→ **What you need to do**: Return only the lines starting at the line that contains "[1] (36, 775)" and ending with the final line of the listing; include both endpoints.

→ **Exercise input**:
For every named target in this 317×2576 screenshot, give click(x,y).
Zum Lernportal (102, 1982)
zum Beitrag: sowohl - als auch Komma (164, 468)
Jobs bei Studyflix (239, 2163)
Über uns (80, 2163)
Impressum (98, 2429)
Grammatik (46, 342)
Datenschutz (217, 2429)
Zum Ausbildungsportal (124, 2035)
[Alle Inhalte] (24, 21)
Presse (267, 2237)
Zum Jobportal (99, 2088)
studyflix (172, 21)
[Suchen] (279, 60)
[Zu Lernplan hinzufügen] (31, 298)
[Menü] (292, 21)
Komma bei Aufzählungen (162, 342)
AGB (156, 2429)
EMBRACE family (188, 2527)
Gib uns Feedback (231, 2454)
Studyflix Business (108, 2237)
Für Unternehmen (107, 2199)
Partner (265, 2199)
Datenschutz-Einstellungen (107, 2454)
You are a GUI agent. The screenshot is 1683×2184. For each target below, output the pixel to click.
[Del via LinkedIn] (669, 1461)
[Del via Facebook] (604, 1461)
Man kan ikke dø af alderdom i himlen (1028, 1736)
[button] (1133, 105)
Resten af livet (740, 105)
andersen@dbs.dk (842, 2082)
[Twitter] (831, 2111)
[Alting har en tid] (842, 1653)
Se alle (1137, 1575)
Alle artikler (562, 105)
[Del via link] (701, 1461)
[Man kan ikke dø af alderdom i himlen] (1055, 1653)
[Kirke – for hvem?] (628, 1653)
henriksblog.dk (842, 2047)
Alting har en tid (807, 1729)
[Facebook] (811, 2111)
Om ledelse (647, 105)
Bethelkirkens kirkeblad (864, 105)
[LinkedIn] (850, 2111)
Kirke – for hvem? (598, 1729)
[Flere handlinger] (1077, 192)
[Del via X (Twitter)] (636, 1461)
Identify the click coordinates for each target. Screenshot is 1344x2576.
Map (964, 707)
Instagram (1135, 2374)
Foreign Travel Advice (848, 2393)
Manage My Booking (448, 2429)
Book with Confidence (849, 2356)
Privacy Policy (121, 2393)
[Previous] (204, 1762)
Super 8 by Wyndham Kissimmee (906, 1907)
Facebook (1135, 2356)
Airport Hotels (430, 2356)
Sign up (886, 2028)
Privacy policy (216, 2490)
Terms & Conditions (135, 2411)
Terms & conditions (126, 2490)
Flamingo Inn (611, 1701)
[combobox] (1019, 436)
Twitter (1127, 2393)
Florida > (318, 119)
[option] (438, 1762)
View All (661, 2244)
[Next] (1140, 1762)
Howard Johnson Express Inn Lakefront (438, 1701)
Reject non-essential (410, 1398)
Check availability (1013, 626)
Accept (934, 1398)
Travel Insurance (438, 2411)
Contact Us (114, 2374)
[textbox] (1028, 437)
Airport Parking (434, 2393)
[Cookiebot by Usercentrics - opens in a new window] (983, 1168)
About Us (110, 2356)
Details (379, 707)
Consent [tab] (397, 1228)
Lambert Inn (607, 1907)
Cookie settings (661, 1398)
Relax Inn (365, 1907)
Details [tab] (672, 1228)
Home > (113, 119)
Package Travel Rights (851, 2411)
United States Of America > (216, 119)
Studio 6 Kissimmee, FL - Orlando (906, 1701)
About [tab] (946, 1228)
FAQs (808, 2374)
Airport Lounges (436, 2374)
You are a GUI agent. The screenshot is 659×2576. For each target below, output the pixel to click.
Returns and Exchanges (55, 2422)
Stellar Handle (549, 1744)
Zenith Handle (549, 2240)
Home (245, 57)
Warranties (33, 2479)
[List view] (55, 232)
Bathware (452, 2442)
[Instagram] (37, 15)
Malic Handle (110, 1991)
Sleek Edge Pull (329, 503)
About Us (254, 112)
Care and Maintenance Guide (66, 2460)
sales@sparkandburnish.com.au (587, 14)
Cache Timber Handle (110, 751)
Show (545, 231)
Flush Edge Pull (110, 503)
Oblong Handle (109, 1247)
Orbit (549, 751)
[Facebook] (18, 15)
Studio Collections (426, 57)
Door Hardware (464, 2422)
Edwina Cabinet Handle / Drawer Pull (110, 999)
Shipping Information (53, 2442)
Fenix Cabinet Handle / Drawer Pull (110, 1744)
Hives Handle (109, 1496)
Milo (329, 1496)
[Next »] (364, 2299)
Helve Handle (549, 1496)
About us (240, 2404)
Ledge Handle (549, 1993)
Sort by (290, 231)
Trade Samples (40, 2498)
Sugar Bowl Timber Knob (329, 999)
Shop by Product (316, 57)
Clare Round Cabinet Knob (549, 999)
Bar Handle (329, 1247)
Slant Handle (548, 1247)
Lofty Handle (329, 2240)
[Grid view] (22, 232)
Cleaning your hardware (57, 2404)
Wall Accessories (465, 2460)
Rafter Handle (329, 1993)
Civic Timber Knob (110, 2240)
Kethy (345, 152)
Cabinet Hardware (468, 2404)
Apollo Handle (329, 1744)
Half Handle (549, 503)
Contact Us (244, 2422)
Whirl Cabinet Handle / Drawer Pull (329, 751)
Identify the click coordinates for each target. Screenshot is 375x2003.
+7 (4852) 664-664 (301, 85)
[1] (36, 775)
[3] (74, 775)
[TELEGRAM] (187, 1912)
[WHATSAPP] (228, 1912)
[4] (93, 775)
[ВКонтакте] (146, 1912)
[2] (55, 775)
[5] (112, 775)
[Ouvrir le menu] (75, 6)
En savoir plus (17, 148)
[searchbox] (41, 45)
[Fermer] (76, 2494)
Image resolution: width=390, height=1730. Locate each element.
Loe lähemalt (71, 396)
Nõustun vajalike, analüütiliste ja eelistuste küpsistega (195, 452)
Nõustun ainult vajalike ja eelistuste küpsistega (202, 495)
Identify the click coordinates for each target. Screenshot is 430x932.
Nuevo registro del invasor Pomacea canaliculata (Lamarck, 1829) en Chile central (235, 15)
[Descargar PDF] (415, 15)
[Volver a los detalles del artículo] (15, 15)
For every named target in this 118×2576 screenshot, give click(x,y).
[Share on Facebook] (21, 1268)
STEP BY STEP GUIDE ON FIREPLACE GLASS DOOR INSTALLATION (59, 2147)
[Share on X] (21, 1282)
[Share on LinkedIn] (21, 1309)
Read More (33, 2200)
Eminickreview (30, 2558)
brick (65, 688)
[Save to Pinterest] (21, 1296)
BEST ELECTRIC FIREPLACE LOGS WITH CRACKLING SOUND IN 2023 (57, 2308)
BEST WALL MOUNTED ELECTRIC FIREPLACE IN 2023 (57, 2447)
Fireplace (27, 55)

→ **Answer section**:
[1] (36, 775)
[3] (74, 775)
[TELEGRAM] (187, 1912)
[WHATSAPP] (228, 1912)
[4] (93, 775)
[ВКонтакте] (146, 1912)
[2] (55, 775)
[5] (112, 775)
[Ouvrir le menu] (75, 6)
En savoir plus (17, 148)
[searchbox] (41, 45)
[Fermer] (76, 2494)
Image resolution: width=390, height=1730. Locate each element.
Loe lähemalt (71, 396)
Nõustun vajalike, analüütiliste ja eelistuste küpsistega (195, 452)
Nõustun ainult vajalike ja eelistuste küpsistega (202, 495)
Identify the click coordinates for each target. Screenshot is 430x932.
Nuevo registro del invasor Pomacea canaliculata (Lamarck, 1829) en Chile central (235, 15)
[Descargar PDF] (415, 15)
[Volver a los detalles del artículo] (15, 15)
For every named target in this 118×2576 screenshot, give click(x,y).
[Share on Facebook] (21, 1268)
STEP BY STEP GUIDE ON FIREPLACE GLASS DOOR INSTALLATION (59, 2147)
[Share on X] (21, 1282)
[Share on LinkedIn] (21, 1309)
Read More (33, 2200)
Eminickreview (30, 2558)
brick (65, 688)
[Save to Pinterest] (21, 1296)
BEST ELECTRIC FIREPLACE LOGS WITH CRACKLING SOUND IN 2023 (57, 2308)
BEST WALL MOUNTED ELECTRIC FIREPLACE IN 2023 (57, 2447)
Fireplace (27, 55)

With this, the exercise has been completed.